- The task -
Could you write the entries out again, exactly as they are?

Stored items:
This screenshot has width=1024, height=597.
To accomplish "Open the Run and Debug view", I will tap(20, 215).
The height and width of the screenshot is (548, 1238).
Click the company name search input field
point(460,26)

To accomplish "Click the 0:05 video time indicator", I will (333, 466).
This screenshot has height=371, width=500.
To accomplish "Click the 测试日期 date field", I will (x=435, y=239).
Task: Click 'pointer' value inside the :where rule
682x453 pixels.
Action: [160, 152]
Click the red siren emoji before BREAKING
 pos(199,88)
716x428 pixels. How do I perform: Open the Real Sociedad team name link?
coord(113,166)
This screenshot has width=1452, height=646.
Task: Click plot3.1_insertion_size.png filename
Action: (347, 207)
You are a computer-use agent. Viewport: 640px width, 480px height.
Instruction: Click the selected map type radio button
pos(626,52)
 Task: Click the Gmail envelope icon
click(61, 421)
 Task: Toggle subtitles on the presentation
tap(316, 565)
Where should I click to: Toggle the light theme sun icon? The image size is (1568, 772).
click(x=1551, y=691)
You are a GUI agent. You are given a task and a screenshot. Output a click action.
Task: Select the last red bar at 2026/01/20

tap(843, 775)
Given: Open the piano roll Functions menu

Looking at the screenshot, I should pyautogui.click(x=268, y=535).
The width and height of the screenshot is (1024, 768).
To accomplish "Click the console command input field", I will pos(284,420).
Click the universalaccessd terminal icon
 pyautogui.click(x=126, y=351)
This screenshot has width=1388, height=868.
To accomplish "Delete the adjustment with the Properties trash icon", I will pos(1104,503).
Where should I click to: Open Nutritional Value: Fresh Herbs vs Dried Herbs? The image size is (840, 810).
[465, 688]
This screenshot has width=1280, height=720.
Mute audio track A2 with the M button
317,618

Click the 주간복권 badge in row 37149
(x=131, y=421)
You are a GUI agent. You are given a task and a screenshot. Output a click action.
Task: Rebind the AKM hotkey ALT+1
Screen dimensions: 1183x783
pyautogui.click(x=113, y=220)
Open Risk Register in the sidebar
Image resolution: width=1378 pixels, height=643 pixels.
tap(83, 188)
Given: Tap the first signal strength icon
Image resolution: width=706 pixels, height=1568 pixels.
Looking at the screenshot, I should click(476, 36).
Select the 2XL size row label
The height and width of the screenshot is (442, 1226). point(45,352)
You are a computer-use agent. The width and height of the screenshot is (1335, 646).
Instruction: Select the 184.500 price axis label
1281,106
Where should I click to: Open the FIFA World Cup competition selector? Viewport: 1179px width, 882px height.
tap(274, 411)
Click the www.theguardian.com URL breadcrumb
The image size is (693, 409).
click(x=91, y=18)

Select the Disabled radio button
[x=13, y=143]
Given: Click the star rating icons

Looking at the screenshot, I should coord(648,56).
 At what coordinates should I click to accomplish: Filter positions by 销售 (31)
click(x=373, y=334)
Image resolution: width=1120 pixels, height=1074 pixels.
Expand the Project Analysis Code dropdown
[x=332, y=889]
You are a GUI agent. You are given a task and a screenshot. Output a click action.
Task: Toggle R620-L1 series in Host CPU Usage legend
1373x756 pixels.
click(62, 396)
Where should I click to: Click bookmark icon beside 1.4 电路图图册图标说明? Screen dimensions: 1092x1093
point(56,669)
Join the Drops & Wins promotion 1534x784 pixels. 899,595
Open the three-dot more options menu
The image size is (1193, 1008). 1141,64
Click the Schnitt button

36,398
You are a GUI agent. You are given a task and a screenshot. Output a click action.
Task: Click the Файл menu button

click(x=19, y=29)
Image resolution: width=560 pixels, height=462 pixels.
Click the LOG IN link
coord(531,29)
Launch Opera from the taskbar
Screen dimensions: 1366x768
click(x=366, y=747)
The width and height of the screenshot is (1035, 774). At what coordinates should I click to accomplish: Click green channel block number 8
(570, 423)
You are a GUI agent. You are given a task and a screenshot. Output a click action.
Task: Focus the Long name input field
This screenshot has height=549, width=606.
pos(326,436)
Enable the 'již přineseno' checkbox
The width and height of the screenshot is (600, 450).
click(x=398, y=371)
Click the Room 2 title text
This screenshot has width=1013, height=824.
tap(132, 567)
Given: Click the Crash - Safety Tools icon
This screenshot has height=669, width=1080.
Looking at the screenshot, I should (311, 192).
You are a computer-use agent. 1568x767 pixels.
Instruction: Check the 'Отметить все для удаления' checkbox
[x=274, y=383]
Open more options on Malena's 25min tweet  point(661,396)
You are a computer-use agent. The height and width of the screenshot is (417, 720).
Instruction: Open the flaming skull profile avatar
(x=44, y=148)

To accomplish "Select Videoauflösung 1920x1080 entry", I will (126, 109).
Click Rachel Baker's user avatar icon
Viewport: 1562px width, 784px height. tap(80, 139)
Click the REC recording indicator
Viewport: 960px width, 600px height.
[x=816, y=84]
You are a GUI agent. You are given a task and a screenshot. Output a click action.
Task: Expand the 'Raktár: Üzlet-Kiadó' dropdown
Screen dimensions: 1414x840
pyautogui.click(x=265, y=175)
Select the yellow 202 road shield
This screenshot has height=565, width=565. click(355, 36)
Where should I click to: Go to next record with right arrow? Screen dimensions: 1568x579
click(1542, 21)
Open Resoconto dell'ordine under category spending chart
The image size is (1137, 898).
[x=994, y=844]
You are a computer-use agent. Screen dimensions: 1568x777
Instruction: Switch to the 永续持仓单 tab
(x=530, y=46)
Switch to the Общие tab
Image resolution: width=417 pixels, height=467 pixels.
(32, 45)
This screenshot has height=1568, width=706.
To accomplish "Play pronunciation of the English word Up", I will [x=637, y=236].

- Task output -
This screenshot has width=1024, height=597.
To accomplish "Open the Run and Debug view", I will tap(20, 215).
The height and width of the screenshot is (548, 1238).
Click the company name search input field
point(460,26)

To accomplish "Click the 0:05 video time indicator", I will (333, 466).
This screenshot has height=371, width=500.
To accomplish "Click the 测试日期 date field", I will (x=435, y=239).
Task: Click 'pointer' value inside the :where rule
682x453 pixels.
Action: [160, 152]
Click the red siren emoji before BREAKING
 pos(199,88)
716x428 pixels. How do I perform: Open the Real Sociedad team name link?
coord(113,166)
This screenshot has width=1452, height=646.
Task: Click plot3.1_insertion_size.png filename
Action: (347, 207)
You are a computer-use agent. Viewport: 640px width, 480px height.
Instruction: Click the selected map type radio button
pos(626,52)
 Task: Click the Gmail envelope icon
click(61, 421)
 Task: Toggle subtitles on the presentation
tap(316, 565)
Where should I click to: Toggle the light theme sun icon? The image size is (1568, 772).
click(x=1551, y=691)
You are a GUI agent. You are given a task and a screenshot. Output a click action.
Task: Select the last red bar at 2026/01/20

tap(843, 775)
Given: Open the piano roll Functions menu

Looking at the screenshot, I should pyautogui.click(x=268, y=535).
The width and height of the screenshot is (1024, 768).
To accomplish "Click the console command input field", I will pos(284,420).
Click the universalaccessd terminal icon
 pyautogui.click(x=126, y=351)
This screenshot has width=1388, height=868.
To accomplish "Delete the adjustment with the Properties trash icon", I will pos(1104,503).
Where should I click to: Open Nutritional Value: Fresh Herbs vs Dried Herbs? The image size is (840, 810).
[465, 688]
This screenshot has width=1280, height=720.
Mute audio track A2 with the M button
317,618

Click the 주간복권 badge in row 37149
(x=131, y=421)
You are a GUI agent. You are given a task and a screenshot. Output a click action.
Task: Rebind the AKM hotkey ALT+1
Screen dimensions: 1183x783
pyautogui.click(x=113, y=220)
Open Risk Register in the sidebar
Image resolution: width=1378 pixels, height=643 pixels.
tap(83, 188)
Given: Tap the first signal strength icon
Image resolution: width=706 pixels, height=1568 pixels.
Looking at the screenshot, I should click(476, 36).
Select the 2XL size row label
The height and width of the screenshot is (442, 1226). point(45,352)
You are a computer-use agent. The width and height of the screenshot is (1335, 646).
Instruction: Select the 184.500 price axis label
1281,106
Where should I click to: Open the FIFA World Cup competition selector? Viewport: 1179px width, 882px height.
tap(274, 411)
Click the www.theguardian.com URL breadcrumb
The image size is (693, 409).
click(x=91, y=18)

Select the Disabled radio button
[x=13, y=143]
Given: Click the star rating icons

Looking at the screenshot, I should coord(648,56).
 At what coordinates should I click to accomplish: Filter positions by 销售 (31)
click(x=373, y=334)
Image resolution: width=1120 pixels, height=1074 pixels.
Expand the Project Analysis Code dropdown
[x=332, y=889]
You are a GUI agent. You are given a task and a screenshot. Output a click action.
Task: Toggle R620-L1 series in Host CPU Usage legend
1373x756 pixels.
click(62, 396)
Where should I click to: Click bookmark icon beside 1.4 电路图图册图标说明? Screen dimensions: 1092x1093
point(56,669)
Join the Drops & Wins promotion 1534x784 pixels. 899,595
Open the three-dot more options menu
The image size is (1193, 1008). 1141,64
Click the Schnitt button

36,398
You are a GUI agent. You are given a task and a screenshot. Output a click action.
Task: Click the Файл menu button

click(x=19, y=29)
Image resolution: width=560 pixels, height=462 pixels.
Click the LOG IN link
coord(531,29)
Launch Opera from the taskbar
Screen dimensions: 1366x768
click(x=366, y=747)
The width and height of the screenshot is (1035, 774). At what coordinates should I click to accomplish: Click green channel block number 8
(570, 423)
You are a GUI agent. You are given a task and a screenshot. Output a click action.
Task: Focus the Long name input field
This screenshot has height=549, width=606.
pos(326,436)
Enable the 'již přineseno' checkbox
The width and height of the screenshot is (600, 450).
click(x=398, y=371)
Click the Room 2 title text
This screenshot has width=1013, height=824.
tap(132, 567)
Given: Click the Crash - Safety Tools icon
This screenshot has height=669, width=1080.
Looking at the screenshot, I should (311, 192).
You are a computer-use agent. 1568x767 pixels.
Instruction: Check the 'Отметить все для удаления' checkbox
[x=274, y=383]
Open more options on Malena's 25min tweet  point(661,396)
You are a computer-use agent. The height and width of the screenshot is (417, 720).
Instruction: Open the flaming skull profile avatar
(x=44, y=148)

To accomplish "Select Videoauflösung 1920x1080 entry", I will (126, 109).
Click Rachel Baker's user avatar icon
Viewport: 1562px width, 784px height. tap(80, 139)
Click the REC recording indicator
Viewport: 960px width, 600px height.
[x=816, y=84]
You are a GUI agent. You are given a task and a screenshot. Output a click action.
Task: Expand the 'Raktár: Üzlet-Kiadó' dropdown
Screen dimensions: 1414x840
pyautogui.click(x=265, y=175)
Select the yellow 202 road shield
This screenshot has height=565, width=565. click(355, 36)
Where should I click to: Go to next record with right arrow? Screen dimensions: 1568x579
click(1542, 21)
Open Resoconto dell'ordine under category spending chart
The image size is (1137, 898).
[x=994, y=844]
You are a computer-use agent. Screen dimensions: 1568x777
Instruction: Switch to the 永续持仓单 tab
(x=530, y=46)
Switch to the Общие tab
Image resolution: width=417 pixels, height=467 pixels.
(32, 45)
This screenshot has height=1568, width=706.
To accomplish "Play pronunciation of the English word Up", I will [x=637, y=236].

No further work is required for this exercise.